A lei passou, então, a prever uma cota feminina, de modestos 30%, nas chapas proporcionais. Infelizmente, partidos usaram ardis para burlar essa regra. Inscreviam candidatas que nem sabiam que o eram, ou que não faziam campanha, ou que faziam campanha para terceiros e nada arrecadavam. Ao julgar o "caso José de Freitas", em 2016, o TSE equiparou tal prática à fraude, permitindo que fossem propostas as ações eleitorais correspondentes.

Os partidos políticos exercem um papel-chave nas candidaturas, em especial nas proporcionais. Elas não são independentes. Cabe às siglas demonstrar a regularidade, inclusive documental, das convenções que realizaram e da escolha de candidatos, sob pena de toda a lista ser considerada inválida. É o Demonstrativo de Regularidade dos Atos Partidários (Drap).

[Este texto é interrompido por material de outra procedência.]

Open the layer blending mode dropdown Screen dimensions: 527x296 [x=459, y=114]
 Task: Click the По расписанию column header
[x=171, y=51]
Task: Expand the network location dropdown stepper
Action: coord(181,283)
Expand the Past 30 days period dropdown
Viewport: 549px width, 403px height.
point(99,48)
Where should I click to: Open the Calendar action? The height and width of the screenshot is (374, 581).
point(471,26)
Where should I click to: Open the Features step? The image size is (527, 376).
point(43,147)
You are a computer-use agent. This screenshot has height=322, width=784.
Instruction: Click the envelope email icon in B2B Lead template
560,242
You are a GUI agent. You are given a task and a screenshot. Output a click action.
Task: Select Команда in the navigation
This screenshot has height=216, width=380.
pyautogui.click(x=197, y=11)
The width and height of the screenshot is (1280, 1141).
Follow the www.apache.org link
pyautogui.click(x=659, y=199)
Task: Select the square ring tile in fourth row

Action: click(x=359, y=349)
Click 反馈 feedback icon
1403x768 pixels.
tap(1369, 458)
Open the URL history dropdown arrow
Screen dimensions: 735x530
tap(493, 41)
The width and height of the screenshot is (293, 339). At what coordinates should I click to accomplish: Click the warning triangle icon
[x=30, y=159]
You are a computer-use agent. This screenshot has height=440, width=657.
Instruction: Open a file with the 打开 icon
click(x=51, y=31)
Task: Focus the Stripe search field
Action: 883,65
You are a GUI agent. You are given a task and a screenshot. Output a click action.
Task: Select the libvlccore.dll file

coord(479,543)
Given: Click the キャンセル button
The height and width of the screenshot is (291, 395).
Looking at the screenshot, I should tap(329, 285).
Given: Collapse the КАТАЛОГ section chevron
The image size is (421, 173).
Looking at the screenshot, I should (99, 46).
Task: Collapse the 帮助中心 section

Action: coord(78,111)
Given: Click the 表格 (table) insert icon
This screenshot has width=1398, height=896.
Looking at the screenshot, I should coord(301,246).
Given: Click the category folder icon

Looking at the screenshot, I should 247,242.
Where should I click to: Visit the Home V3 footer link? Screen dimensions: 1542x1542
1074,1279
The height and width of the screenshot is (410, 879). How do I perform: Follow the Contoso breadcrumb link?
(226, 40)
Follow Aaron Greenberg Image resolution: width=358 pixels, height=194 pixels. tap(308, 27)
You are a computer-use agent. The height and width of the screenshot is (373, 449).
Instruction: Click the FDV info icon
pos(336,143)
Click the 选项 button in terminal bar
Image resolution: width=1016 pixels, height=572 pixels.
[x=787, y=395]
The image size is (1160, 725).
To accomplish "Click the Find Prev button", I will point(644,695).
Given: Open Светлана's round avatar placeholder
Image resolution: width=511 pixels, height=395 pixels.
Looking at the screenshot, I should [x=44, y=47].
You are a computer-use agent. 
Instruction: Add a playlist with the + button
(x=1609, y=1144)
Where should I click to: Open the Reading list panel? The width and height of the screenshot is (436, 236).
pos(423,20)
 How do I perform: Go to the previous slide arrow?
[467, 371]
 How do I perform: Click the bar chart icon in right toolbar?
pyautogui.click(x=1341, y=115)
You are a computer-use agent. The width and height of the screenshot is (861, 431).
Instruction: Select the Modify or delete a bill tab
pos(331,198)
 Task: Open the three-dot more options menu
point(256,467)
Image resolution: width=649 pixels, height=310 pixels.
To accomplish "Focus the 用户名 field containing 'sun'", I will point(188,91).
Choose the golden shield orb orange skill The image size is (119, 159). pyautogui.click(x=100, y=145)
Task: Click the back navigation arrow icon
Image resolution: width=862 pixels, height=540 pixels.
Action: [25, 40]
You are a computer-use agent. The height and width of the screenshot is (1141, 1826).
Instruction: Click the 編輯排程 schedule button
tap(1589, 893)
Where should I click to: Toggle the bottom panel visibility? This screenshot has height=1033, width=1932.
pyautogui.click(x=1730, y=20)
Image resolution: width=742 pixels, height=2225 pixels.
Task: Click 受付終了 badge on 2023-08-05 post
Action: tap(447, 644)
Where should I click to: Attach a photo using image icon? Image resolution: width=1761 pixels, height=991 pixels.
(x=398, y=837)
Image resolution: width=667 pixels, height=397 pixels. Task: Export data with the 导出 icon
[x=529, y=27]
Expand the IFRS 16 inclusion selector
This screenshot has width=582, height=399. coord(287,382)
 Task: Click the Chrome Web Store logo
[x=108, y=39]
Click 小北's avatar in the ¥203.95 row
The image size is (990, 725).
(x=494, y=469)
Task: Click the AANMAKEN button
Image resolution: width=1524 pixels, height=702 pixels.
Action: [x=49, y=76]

A decisão do TSE de 2016 apenas considerou que, quando há fraude no cumprimento da cota de gênero, o Drap é irregular, com as mesmas consequências que adviriam de outras irregularidades na convenção partidária: a perda do registro dos candidatos.

A questão trazida pelo colunista foi debatida no TSE, em 2020, no "caso Valença do Piauí": se a perda de mandato abrangeria apenas os que tivessem colaborado para o engodo ou se, como já ocorre nos demais vícios do Drap, alcançaria todos os eleitos. Era um caso difícil, pois, a despeito da fraude, mulheres haviam sido eleitas para a Câmara Municipal local. A decisão do tribunal reafirmou sua jurisprudência, indicando a obrigação dos partidos de atender a todos os requisitos legais e constitucionais da chapa de candidatos que optam por lançar.

Com tanto dinheiro público dado às legendas, exigir responsabilidade, cuidados e apego à lei não é uma demasia. Candidaturas dependem de atos e decisões partidárias, o que não parece ser uma novidade.

Vê-se, portanto, que não se trata de uma "responsabilização coletiva" nem se "viola o contrato básico da democracia" —expressões altissonantes, mas desapegadas da realidade fática e jurídica da situação. Trata-se da consequência de um mau passo de alguns partidos que não acreditam na igualdade essencial entre os gêneros.